# [What you have to do]
Copy the records below word for word, from the line containing "The height and width of the screenshot is (529, 907)." up to and including the line containing "Looking at the screenshot, I should click(x=398, y=97).".
— start of Data shown —
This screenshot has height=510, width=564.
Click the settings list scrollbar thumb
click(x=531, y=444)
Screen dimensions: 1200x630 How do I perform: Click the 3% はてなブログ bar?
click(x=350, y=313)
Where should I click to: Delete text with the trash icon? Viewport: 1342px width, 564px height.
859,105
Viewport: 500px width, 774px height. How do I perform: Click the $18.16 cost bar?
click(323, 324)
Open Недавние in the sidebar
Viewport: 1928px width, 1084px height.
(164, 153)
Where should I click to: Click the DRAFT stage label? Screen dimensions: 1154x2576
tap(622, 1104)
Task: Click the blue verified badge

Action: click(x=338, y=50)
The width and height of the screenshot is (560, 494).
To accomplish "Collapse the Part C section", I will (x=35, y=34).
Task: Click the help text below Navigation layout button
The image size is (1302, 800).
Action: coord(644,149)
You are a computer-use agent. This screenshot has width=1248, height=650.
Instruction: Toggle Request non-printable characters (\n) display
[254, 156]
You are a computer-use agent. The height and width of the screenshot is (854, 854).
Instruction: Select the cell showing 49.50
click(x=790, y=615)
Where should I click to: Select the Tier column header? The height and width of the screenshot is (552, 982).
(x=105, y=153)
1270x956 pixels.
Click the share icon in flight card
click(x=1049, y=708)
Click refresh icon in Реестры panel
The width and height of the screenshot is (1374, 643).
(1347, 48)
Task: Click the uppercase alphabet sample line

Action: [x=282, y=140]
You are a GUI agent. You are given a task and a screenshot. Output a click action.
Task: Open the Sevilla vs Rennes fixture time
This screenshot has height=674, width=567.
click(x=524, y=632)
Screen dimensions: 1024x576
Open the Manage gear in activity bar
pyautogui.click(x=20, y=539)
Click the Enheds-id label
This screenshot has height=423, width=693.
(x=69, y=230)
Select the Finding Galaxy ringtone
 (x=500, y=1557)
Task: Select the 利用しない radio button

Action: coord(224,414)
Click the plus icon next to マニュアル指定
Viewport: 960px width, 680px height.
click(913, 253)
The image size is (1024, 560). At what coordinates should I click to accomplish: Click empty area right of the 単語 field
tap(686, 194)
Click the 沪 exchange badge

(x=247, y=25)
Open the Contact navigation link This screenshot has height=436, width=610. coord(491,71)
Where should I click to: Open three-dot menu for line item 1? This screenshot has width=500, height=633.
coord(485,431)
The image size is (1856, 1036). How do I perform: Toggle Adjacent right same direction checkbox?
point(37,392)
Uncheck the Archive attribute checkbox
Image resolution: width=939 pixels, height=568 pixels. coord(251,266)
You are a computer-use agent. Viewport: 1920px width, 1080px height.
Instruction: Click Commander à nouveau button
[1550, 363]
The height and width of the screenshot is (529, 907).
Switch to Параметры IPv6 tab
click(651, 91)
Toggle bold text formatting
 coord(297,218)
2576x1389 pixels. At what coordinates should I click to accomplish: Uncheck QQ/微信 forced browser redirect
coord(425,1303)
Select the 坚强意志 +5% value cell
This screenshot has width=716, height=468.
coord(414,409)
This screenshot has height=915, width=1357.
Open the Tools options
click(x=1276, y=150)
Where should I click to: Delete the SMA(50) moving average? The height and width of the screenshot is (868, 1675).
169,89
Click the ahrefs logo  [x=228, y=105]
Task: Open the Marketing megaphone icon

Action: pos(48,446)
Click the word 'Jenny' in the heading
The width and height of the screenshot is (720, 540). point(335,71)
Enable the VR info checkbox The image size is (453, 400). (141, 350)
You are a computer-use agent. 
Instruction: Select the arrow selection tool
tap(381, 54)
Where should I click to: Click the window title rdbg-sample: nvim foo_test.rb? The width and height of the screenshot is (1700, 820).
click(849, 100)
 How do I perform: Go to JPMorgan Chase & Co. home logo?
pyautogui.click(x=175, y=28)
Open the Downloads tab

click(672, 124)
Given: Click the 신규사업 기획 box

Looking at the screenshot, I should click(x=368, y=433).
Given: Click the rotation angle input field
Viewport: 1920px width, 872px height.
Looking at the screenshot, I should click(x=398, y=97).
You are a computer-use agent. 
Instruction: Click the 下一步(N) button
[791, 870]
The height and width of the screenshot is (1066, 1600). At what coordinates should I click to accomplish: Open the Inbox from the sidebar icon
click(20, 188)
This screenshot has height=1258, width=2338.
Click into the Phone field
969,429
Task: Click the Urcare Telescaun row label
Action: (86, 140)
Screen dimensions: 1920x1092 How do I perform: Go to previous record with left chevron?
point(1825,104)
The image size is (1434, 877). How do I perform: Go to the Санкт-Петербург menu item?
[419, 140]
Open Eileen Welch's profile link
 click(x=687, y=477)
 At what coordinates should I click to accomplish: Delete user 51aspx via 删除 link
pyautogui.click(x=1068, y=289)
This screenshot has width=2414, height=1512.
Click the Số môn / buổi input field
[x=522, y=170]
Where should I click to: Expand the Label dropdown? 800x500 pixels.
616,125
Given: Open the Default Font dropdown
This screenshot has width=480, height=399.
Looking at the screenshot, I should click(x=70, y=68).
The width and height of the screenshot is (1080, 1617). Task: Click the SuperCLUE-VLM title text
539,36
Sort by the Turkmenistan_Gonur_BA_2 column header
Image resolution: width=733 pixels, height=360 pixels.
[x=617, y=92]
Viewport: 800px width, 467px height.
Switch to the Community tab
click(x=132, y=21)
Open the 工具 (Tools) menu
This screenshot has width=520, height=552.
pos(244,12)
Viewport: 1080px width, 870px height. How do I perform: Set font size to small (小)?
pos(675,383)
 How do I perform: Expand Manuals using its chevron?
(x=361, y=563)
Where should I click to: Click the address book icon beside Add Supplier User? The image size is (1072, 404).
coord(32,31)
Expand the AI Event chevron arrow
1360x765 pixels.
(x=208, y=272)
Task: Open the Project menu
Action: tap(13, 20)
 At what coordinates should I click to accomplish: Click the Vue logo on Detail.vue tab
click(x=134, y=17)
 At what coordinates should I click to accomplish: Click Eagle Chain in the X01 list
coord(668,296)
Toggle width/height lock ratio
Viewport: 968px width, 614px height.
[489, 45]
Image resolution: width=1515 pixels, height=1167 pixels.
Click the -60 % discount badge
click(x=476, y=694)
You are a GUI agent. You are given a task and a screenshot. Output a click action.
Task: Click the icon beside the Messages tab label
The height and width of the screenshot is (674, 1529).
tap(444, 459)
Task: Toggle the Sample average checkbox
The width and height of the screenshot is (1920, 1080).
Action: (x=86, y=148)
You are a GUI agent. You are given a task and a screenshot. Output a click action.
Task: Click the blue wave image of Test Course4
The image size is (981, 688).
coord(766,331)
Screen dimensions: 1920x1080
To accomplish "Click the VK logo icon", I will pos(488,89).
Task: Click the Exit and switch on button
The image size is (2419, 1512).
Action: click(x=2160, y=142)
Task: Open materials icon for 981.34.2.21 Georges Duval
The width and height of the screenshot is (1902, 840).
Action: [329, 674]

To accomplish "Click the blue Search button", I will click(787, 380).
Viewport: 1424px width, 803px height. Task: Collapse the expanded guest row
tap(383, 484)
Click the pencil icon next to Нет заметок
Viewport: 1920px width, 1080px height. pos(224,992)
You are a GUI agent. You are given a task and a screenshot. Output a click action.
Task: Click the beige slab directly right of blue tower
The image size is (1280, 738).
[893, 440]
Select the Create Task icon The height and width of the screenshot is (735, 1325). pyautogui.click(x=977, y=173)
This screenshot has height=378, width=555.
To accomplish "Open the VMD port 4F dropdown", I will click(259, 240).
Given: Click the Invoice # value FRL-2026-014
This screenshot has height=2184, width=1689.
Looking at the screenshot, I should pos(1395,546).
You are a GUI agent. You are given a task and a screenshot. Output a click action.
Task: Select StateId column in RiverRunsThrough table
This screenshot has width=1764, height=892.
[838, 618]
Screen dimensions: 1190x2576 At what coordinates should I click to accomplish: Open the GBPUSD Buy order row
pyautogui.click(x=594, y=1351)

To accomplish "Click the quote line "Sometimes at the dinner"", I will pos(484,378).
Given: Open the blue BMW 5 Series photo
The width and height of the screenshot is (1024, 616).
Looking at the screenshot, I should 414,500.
— end of Data shown —
# [Finished answer]
The height and width of the screenshot is (529, 907).
Switch to Параметры IPv6 tab
click(651, 91)
Toggle bold text formatting
 coord(297,218)
2576x1389 pixels. At what coordinates should I click to accomplish: Uncheck QQ/微信 forced browser redirect
coord(425,1303)
Select the 坚强意志 +5% value cell
This screenshot has width=716, height=468.
coord(414,409)
This screenshot has height=915, width=1357.
Open the Tools options
click(x=1276, y=150)
Where should I click to: Delete the SMA(50) moving average? The height and width of the screenshot is (868, 1675).
169,89
Click the ahrefs logo  [x=228, y=105]
Task: Open the Marketing megaphone icon

Action: pos(48,446)
Click the word 'Jenny' in the heading
The width and height of the screenshot is (720, 540). point(335,71)
Enable the VR info checkbox The image size is (453, 400). (141, 350)
You are a computer-use agent. 
Instruction: Select the arrow selection tool
tap(381, 54)
Where should I click to: Click the window title rdbg-sample: nvim foo_test.rb? The width and height of the screenshot is (1700, 820).
click(849, 100)
 How do I perform: Go to JPMorgan Chase & Co. home logo?
pyautogui.click(x=175, y=28)
Open the Downloads tab

click(672, 124)
Given: Click the 신규사업 기획 box

Looking at the screenshot, I should click(x=368, y=433).
Given: Click the rotation angle input field
Viewport: 1920px width, 872px height.
Looking at the screenshot, I should click(x=398, y=97).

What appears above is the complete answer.